**DATA FOR THIS EXERCISE**

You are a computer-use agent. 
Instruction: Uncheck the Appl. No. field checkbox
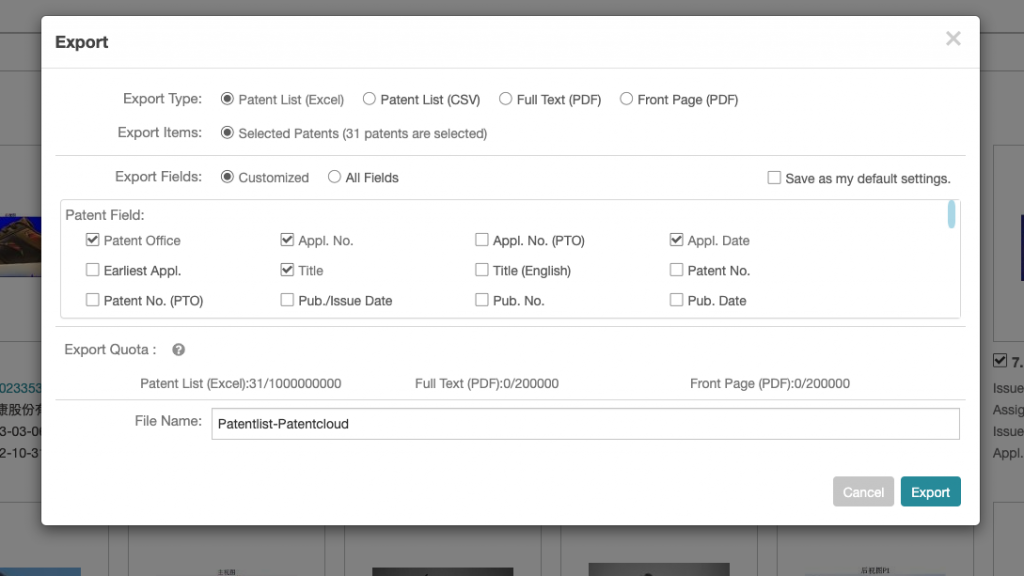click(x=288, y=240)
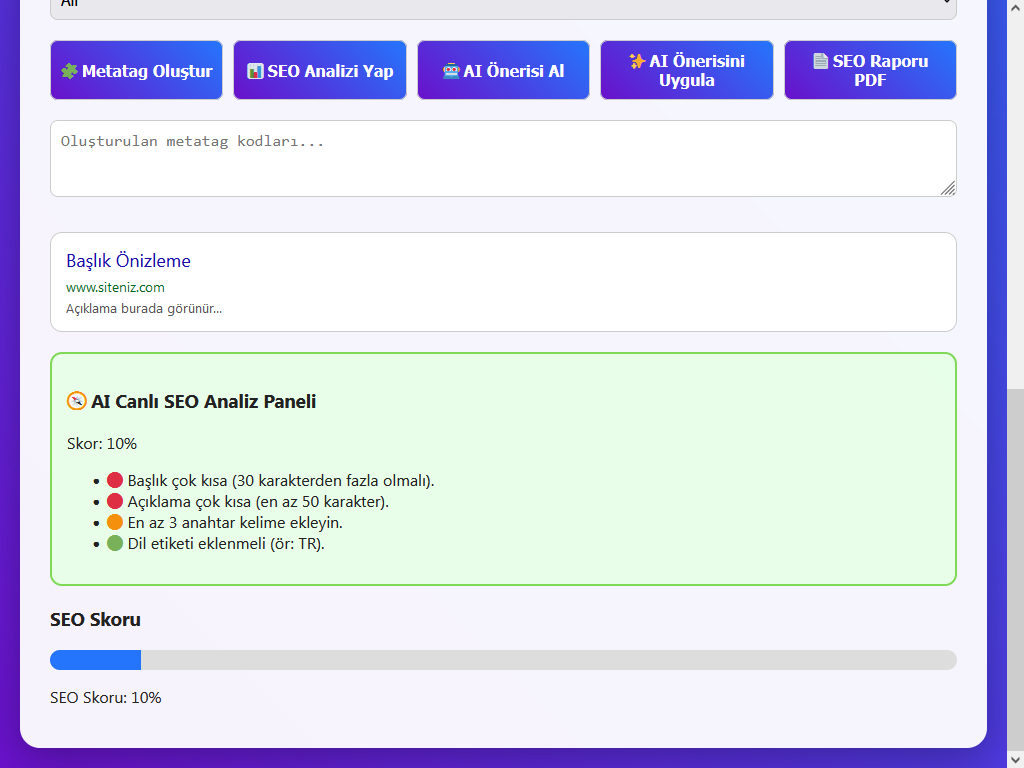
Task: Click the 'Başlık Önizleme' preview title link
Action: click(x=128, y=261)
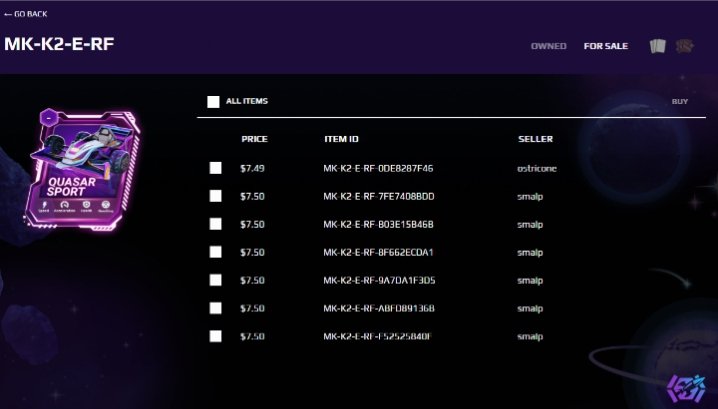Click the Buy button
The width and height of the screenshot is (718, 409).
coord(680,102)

--

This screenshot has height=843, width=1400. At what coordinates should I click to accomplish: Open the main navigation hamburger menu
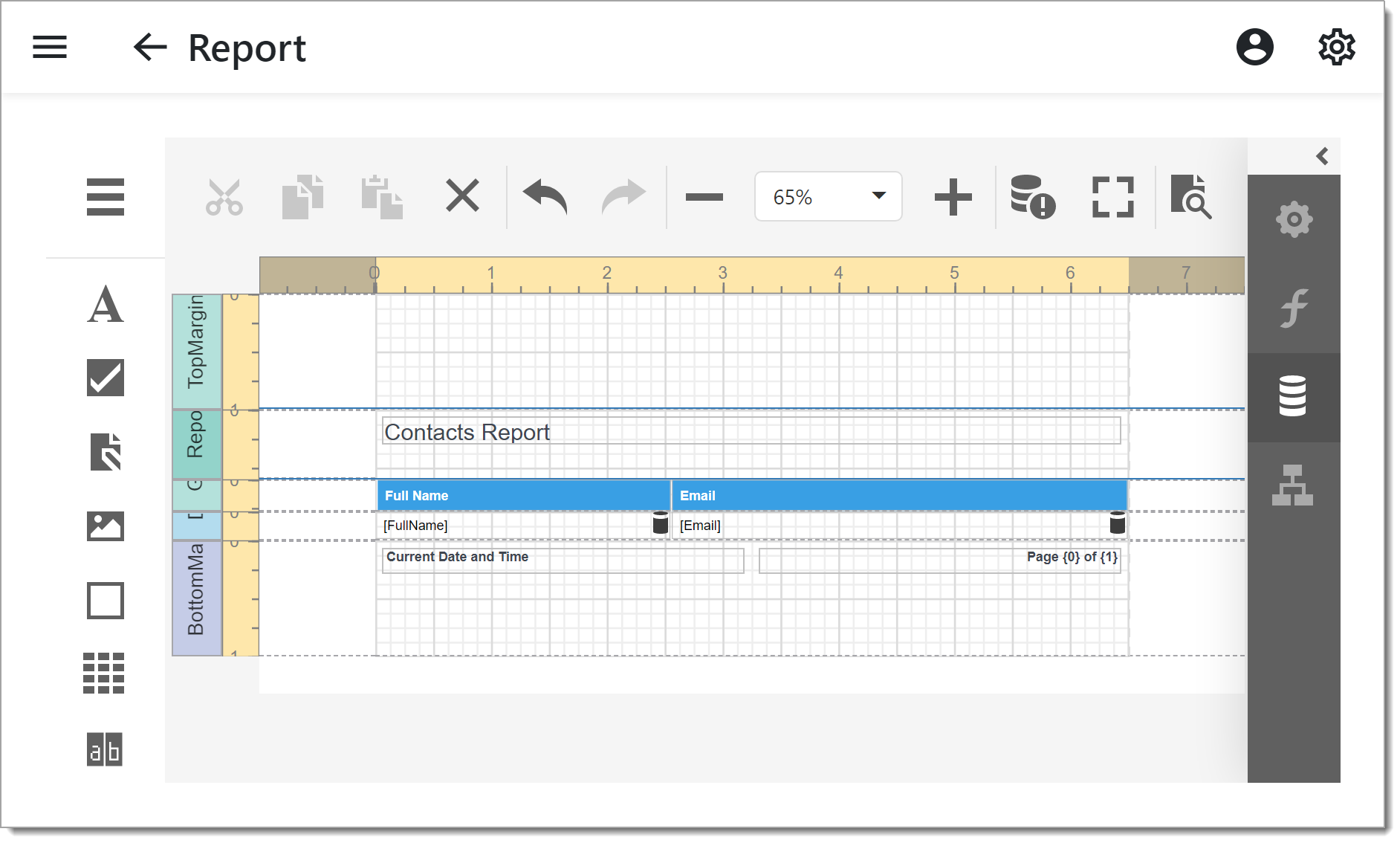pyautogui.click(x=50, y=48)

**SHORT PROBLEM**
Copy the items again, beginning at the line that contains "This screenshot has" and stopping after the line that contains "pyautogui.click(x=50, y=48)", and shift every coordinate in the answers up by 69. Leave out the pictures.

**SOLUTION**
This screenshot has height=843, width=1400. At what coordinates should I click to accomplish: Open the main navigation hamburger menu
pyautogui.click(x=119, y=117)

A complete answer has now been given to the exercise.